▸ Short exercise
Count the lines in the data below that contain the string "file". Give only the number.

Data block
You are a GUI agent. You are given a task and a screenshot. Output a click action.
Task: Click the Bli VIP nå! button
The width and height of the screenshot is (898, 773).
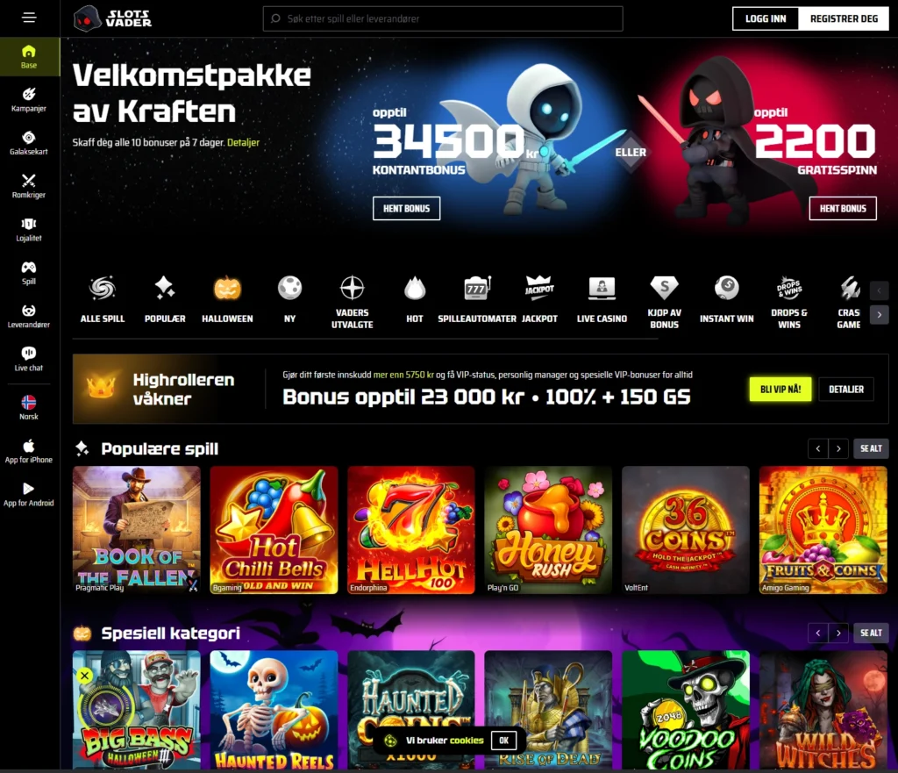[x=780, y=389]
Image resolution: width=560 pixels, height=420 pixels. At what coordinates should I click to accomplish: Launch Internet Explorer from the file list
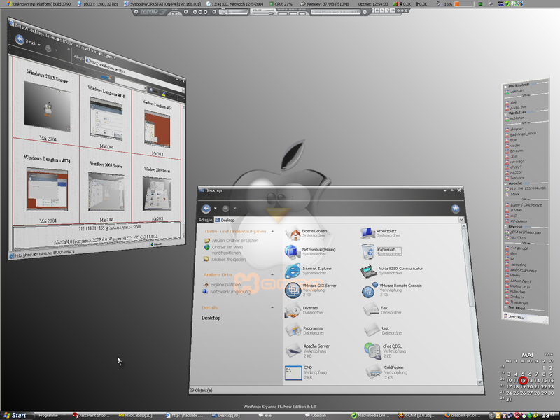(292, 272)
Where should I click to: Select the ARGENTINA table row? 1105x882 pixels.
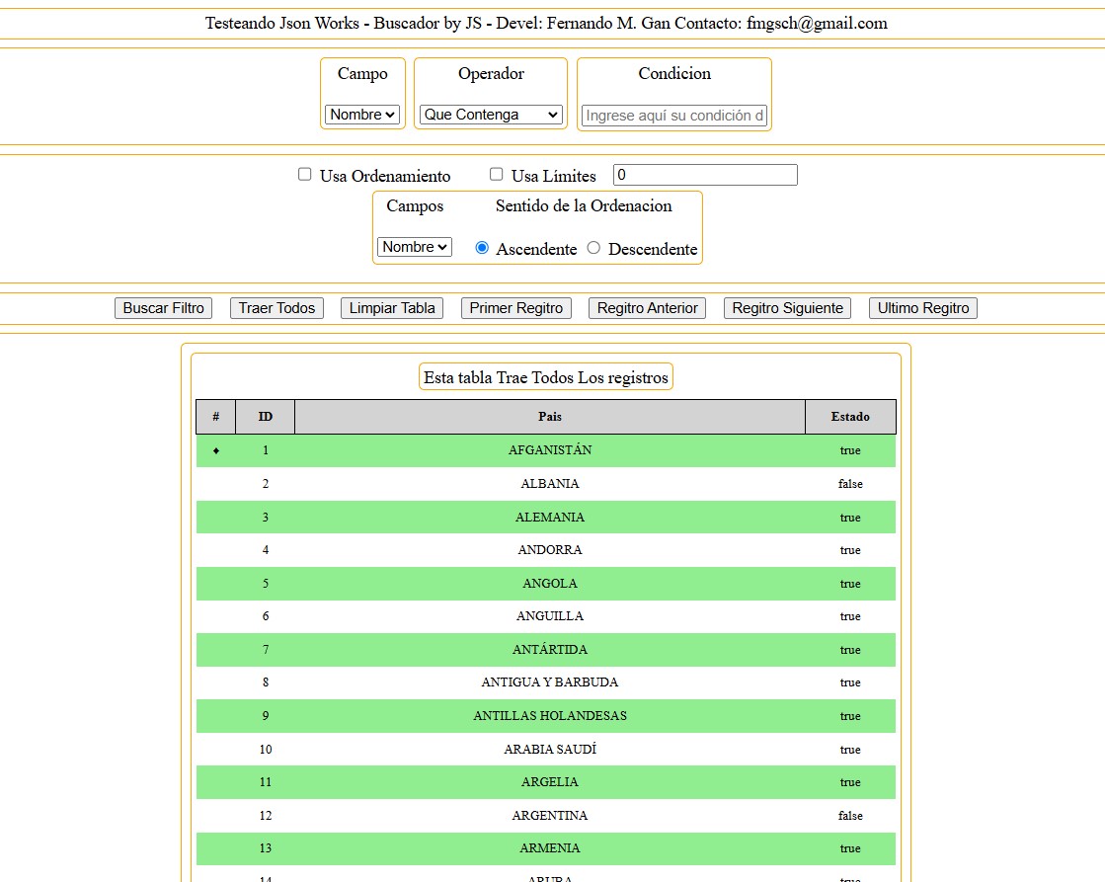pos(550,815)
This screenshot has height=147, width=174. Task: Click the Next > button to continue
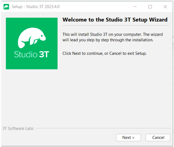tap(129, 137)
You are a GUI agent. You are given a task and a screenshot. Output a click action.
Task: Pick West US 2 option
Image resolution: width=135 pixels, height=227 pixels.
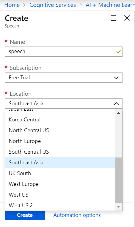pyautogui.click(x=60, y=206)
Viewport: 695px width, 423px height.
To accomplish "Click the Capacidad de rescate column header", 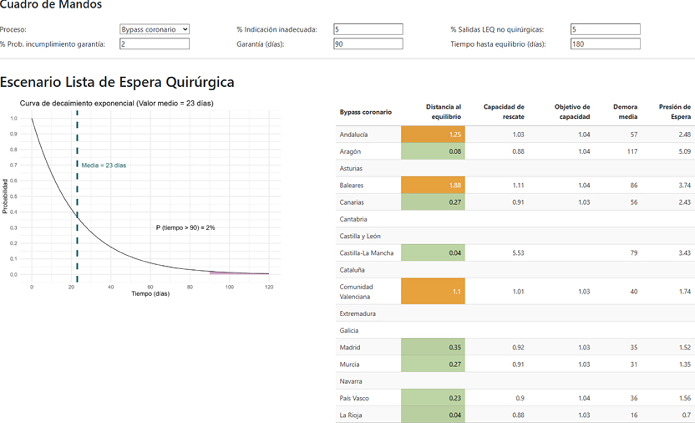I will pos(504,112).
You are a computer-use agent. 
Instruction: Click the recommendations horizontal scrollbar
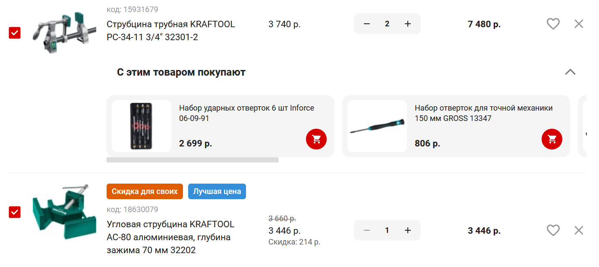pyautogui.click(x=192, y=160)
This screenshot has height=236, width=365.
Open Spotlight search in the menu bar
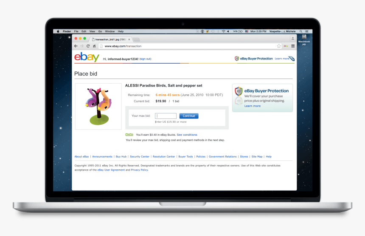tap(301, 31)

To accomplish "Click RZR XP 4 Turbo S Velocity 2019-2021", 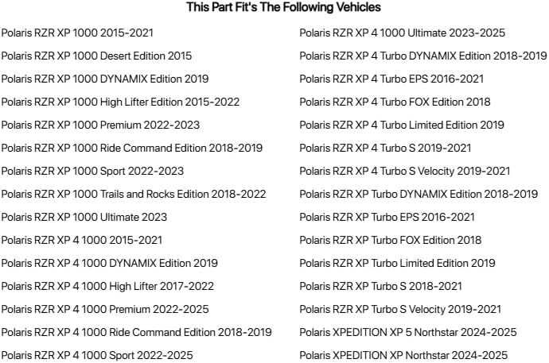I will (x=405, y=172).
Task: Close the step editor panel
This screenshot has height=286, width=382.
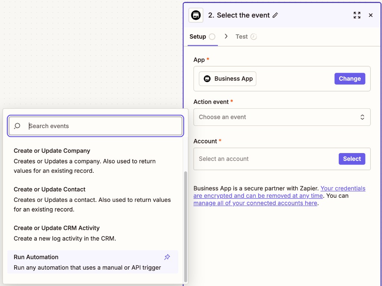Action: [370, 15]
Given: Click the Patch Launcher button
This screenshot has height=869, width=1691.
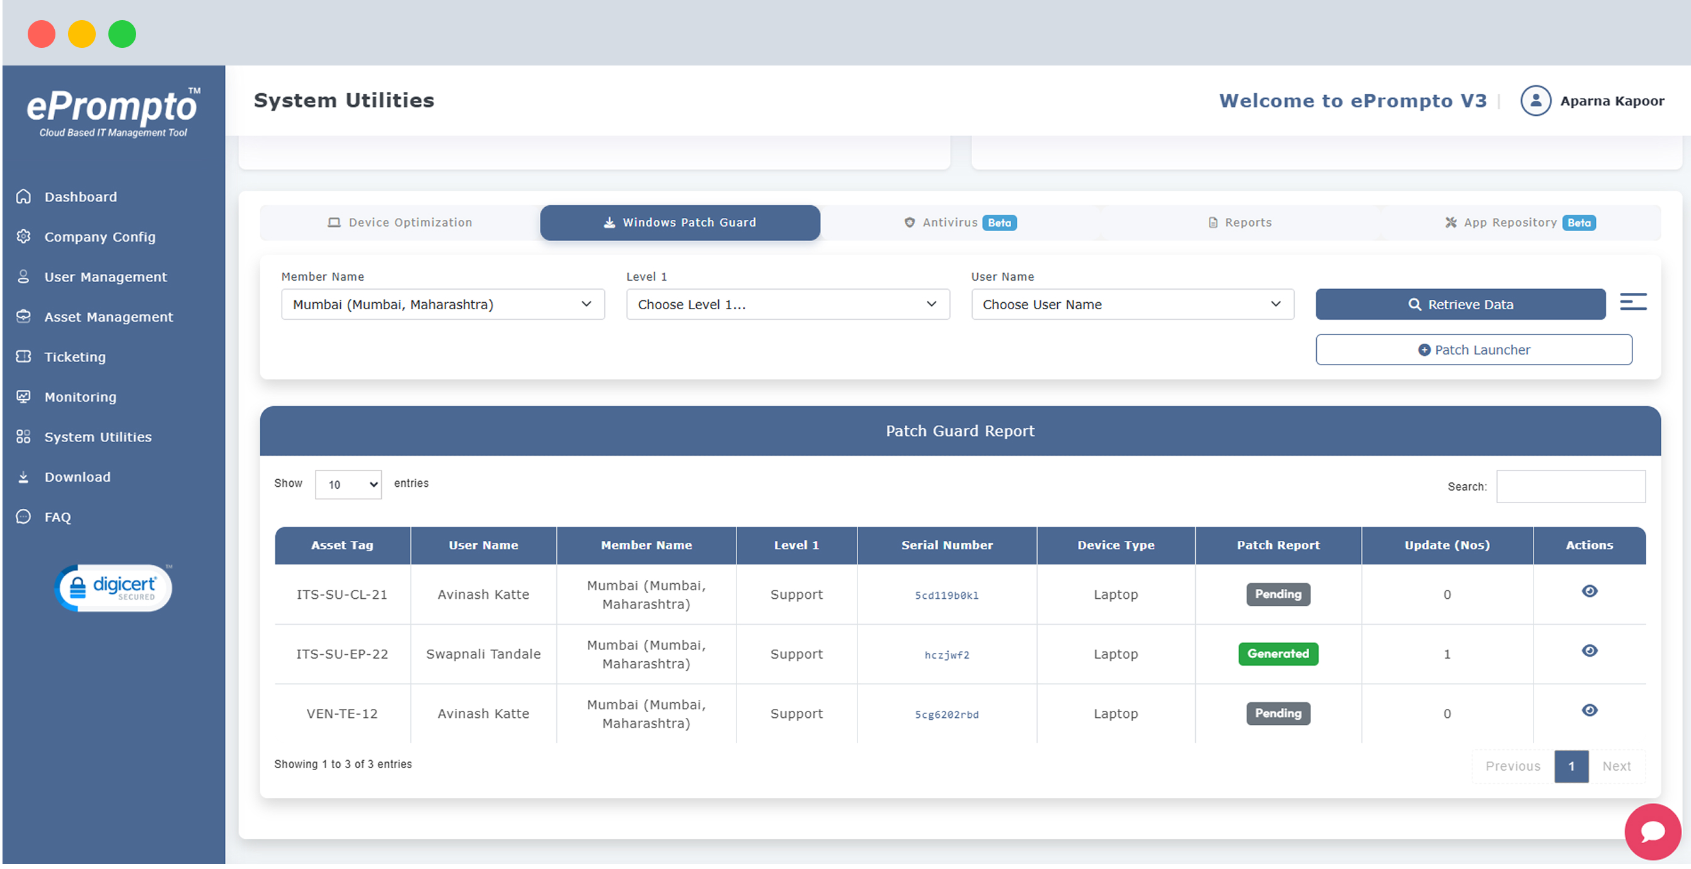Looking at the screenshot, I should [x=1474, y=350].

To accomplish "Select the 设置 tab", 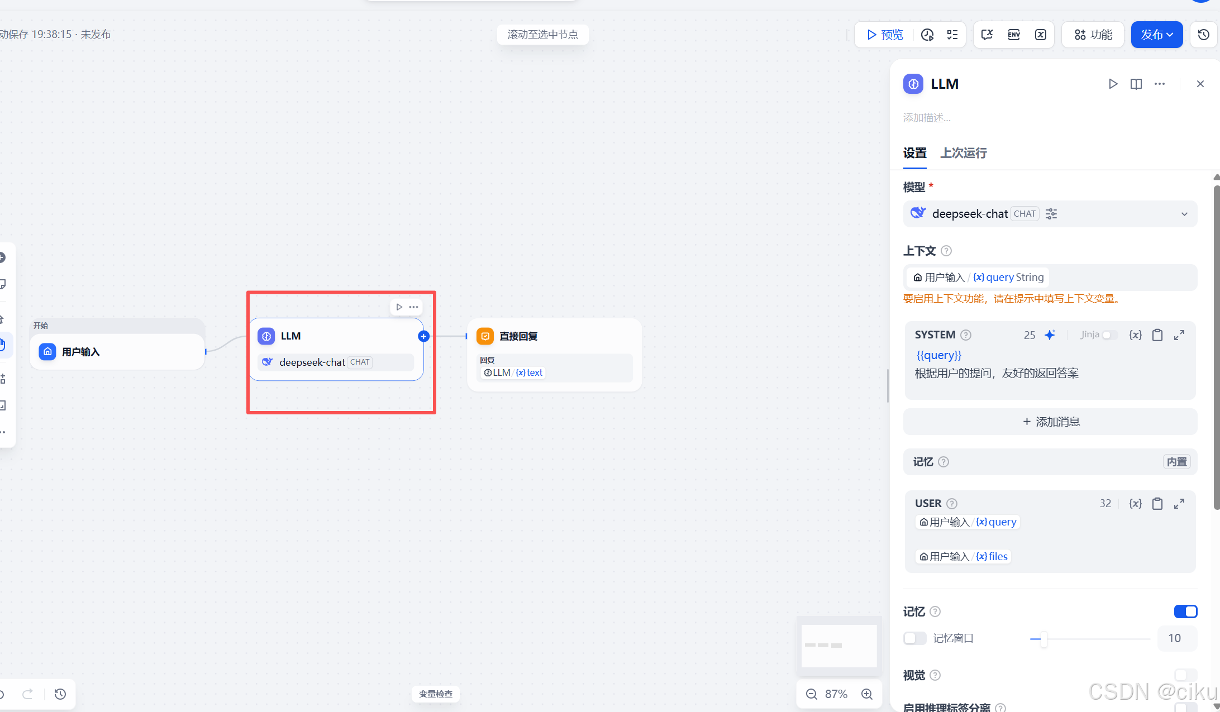I will pyautogui.click(x=914, y=153).
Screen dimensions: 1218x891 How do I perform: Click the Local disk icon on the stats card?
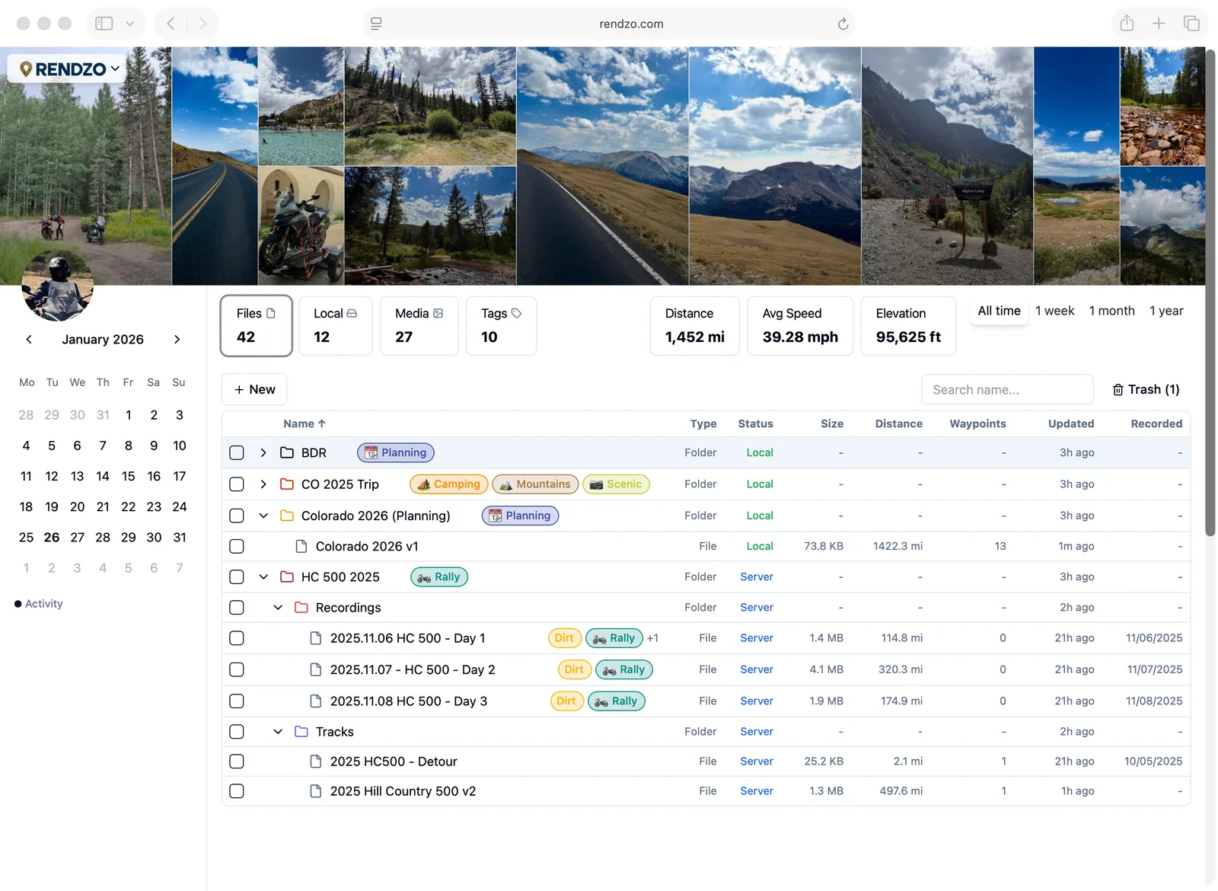pos(353,312)
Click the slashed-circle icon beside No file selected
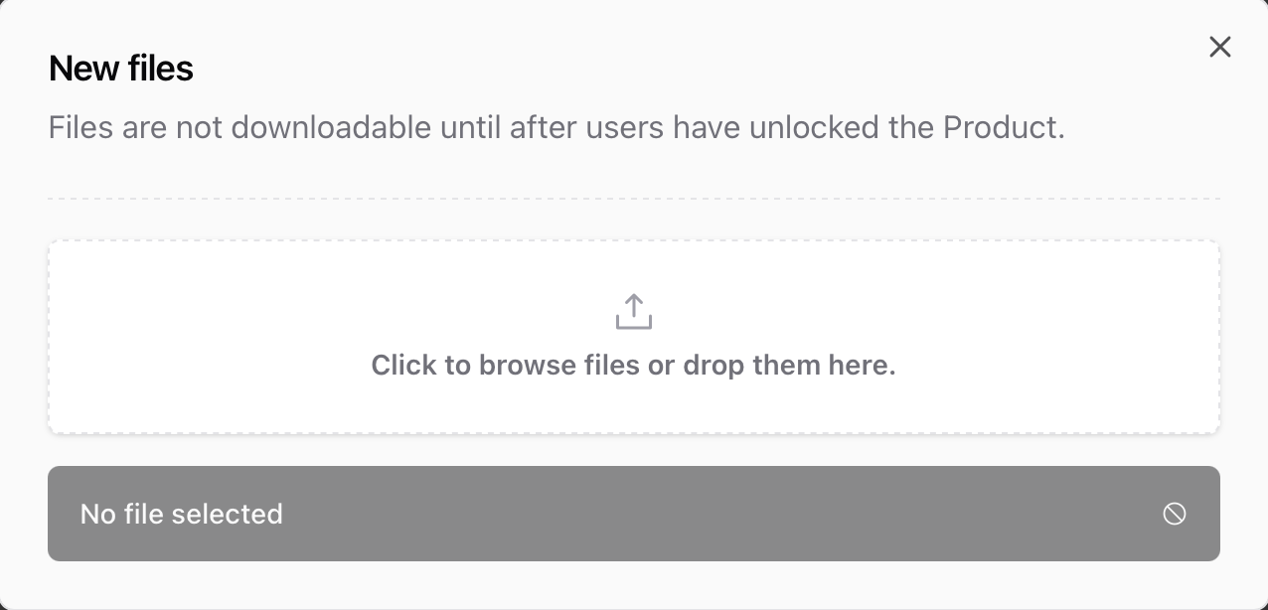 [1175, 514]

▸ Output
2